- EXERCISE: Would you please return the lines of the material that contain the word "panel"?

- STORED DATA:
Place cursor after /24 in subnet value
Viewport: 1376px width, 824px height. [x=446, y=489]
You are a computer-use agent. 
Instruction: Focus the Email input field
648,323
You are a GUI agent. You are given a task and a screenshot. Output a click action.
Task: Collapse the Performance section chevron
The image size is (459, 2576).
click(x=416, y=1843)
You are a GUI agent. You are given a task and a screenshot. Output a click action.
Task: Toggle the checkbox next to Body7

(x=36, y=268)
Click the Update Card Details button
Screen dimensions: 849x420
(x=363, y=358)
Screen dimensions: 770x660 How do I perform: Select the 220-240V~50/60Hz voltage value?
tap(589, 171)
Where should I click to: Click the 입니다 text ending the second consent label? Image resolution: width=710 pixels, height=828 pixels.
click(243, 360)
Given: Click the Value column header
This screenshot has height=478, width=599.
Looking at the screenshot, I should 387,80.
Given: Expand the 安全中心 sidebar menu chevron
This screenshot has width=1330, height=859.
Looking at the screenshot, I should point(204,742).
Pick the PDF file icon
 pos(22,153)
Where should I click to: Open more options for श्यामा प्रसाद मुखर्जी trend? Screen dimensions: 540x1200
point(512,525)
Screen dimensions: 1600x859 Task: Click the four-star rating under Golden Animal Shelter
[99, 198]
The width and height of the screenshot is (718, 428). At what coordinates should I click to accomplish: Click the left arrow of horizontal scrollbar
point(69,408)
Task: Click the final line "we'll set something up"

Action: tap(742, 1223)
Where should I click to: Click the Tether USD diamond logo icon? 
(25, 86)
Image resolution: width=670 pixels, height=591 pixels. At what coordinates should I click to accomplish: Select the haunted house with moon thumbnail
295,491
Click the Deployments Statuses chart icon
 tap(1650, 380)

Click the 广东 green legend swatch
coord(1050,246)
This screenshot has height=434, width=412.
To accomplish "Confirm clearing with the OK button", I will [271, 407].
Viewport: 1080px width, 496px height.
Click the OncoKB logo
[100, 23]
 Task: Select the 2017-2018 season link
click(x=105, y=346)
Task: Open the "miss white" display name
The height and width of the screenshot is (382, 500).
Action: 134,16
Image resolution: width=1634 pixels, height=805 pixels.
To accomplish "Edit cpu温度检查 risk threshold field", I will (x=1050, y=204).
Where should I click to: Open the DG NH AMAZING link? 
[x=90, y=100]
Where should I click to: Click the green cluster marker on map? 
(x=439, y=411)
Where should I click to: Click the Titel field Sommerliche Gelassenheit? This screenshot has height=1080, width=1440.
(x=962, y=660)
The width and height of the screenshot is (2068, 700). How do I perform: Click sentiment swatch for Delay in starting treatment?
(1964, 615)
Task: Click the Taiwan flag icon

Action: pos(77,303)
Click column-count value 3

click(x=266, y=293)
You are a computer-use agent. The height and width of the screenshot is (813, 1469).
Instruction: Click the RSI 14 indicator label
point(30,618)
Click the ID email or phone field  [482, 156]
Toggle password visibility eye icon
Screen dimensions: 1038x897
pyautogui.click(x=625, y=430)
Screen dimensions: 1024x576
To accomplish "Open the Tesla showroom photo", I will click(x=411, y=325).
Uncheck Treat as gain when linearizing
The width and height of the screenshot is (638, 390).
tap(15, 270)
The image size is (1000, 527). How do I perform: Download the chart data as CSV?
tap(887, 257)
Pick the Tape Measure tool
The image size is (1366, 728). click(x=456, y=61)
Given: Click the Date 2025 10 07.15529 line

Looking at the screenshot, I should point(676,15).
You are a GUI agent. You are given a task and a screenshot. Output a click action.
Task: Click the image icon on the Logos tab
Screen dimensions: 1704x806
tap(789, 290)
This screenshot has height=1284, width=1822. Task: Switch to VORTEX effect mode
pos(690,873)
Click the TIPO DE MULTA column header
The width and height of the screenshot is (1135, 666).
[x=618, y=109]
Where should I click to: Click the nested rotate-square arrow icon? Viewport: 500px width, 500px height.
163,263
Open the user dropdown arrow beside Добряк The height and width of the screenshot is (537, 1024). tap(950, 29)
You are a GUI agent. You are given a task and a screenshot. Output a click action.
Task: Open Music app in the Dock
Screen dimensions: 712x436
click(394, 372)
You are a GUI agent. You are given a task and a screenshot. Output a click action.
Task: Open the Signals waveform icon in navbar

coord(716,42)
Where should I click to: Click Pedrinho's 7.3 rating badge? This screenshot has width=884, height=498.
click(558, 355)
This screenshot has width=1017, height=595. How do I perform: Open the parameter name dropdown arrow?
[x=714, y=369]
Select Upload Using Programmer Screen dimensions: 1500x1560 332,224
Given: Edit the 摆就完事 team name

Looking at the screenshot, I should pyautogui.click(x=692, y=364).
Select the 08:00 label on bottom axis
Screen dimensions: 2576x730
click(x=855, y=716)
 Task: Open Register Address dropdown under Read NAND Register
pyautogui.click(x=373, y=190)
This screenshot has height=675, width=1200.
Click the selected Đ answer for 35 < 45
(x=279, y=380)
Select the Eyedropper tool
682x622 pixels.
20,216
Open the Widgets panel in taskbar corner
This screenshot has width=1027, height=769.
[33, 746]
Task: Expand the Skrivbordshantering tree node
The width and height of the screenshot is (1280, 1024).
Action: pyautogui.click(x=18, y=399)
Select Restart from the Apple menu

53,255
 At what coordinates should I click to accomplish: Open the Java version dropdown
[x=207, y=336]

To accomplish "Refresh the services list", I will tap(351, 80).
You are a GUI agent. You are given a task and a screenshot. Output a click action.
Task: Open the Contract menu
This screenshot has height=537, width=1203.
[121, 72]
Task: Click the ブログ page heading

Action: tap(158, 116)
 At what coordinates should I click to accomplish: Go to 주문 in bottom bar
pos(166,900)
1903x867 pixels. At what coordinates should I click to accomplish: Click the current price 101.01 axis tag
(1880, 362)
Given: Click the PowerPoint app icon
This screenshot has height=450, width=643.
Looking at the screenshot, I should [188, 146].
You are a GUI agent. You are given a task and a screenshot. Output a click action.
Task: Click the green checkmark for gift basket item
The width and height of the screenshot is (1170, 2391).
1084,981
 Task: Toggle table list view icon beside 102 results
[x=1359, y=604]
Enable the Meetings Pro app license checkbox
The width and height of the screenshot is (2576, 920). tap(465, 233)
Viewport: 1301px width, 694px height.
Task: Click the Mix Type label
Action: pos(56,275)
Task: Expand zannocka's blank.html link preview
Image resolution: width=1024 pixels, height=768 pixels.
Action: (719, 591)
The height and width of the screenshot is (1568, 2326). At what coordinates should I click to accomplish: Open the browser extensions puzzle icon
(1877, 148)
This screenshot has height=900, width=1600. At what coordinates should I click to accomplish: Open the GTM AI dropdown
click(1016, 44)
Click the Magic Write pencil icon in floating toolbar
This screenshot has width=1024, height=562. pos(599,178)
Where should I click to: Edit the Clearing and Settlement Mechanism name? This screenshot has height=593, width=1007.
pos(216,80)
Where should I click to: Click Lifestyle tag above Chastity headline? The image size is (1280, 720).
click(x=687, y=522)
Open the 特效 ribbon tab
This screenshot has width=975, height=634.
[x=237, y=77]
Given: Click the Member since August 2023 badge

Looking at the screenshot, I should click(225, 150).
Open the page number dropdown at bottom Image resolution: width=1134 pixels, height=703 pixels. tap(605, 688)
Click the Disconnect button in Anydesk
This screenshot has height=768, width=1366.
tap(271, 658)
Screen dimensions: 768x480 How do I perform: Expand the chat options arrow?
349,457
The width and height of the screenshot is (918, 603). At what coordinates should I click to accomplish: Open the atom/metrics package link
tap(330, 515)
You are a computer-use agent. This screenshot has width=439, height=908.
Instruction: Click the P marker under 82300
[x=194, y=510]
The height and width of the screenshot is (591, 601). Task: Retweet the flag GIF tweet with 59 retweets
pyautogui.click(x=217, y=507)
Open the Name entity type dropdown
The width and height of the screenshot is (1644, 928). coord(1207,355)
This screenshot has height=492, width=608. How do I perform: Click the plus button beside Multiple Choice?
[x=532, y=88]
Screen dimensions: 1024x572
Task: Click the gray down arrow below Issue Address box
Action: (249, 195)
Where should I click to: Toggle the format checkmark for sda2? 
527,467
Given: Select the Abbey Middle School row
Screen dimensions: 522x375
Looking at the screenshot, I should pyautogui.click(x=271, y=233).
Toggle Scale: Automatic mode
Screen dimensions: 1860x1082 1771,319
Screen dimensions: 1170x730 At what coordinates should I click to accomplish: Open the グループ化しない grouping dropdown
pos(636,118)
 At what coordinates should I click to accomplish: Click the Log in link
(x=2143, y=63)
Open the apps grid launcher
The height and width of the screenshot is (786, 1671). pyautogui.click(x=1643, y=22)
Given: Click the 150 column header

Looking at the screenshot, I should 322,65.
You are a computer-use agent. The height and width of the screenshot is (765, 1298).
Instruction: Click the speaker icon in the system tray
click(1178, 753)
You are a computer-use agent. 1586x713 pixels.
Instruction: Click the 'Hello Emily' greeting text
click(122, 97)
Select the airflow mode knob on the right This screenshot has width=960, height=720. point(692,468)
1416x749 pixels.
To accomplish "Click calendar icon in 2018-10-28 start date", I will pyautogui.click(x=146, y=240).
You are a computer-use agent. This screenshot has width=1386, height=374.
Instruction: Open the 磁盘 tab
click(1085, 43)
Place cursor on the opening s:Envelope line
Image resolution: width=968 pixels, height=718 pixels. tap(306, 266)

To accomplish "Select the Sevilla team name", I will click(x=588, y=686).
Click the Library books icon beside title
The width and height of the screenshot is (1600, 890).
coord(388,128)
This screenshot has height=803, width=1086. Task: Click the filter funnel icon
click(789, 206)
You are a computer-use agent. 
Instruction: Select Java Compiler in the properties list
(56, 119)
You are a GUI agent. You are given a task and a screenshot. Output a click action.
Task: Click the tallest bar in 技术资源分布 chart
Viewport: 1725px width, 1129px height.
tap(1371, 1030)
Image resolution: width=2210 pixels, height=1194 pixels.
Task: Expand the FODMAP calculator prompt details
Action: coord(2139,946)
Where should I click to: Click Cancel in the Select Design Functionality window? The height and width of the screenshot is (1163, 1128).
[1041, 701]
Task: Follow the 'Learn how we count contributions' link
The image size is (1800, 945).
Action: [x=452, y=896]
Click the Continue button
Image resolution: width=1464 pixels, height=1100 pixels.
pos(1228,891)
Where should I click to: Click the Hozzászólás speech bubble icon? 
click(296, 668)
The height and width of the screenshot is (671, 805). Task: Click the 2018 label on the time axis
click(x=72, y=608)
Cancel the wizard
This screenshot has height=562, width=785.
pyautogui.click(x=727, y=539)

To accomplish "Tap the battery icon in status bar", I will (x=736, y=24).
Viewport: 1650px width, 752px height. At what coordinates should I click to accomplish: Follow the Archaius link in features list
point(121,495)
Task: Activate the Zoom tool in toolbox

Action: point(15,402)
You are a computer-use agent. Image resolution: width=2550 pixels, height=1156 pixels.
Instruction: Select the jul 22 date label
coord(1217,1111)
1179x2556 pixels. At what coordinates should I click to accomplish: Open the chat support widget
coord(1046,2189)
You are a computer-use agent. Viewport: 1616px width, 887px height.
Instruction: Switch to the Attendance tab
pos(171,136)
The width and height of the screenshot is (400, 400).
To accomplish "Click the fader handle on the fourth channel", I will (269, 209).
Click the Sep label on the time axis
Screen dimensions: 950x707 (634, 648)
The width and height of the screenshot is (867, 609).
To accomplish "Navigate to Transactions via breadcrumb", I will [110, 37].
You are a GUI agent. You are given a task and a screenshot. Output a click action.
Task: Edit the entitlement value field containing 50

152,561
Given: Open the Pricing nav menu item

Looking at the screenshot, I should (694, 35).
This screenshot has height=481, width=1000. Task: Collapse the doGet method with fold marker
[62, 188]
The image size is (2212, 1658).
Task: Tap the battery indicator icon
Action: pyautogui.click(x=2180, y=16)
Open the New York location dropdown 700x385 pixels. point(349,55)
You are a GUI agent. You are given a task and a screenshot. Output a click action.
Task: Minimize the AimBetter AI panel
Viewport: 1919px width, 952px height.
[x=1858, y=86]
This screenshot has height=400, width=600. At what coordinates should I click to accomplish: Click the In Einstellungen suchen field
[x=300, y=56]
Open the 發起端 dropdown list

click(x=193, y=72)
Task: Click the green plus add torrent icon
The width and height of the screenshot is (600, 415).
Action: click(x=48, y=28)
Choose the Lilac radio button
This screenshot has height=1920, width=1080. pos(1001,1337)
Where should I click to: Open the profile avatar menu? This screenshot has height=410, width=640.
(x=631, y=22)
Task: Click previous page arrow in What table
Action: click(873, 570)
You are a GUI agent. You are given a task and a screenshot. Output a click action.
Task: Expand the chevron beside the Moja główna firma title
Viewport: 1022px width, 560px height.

- ANSWER TO THE EXERCISE:
Open the Widgets panel in taskbar corner
Task: Minimize the AimBetter AI panel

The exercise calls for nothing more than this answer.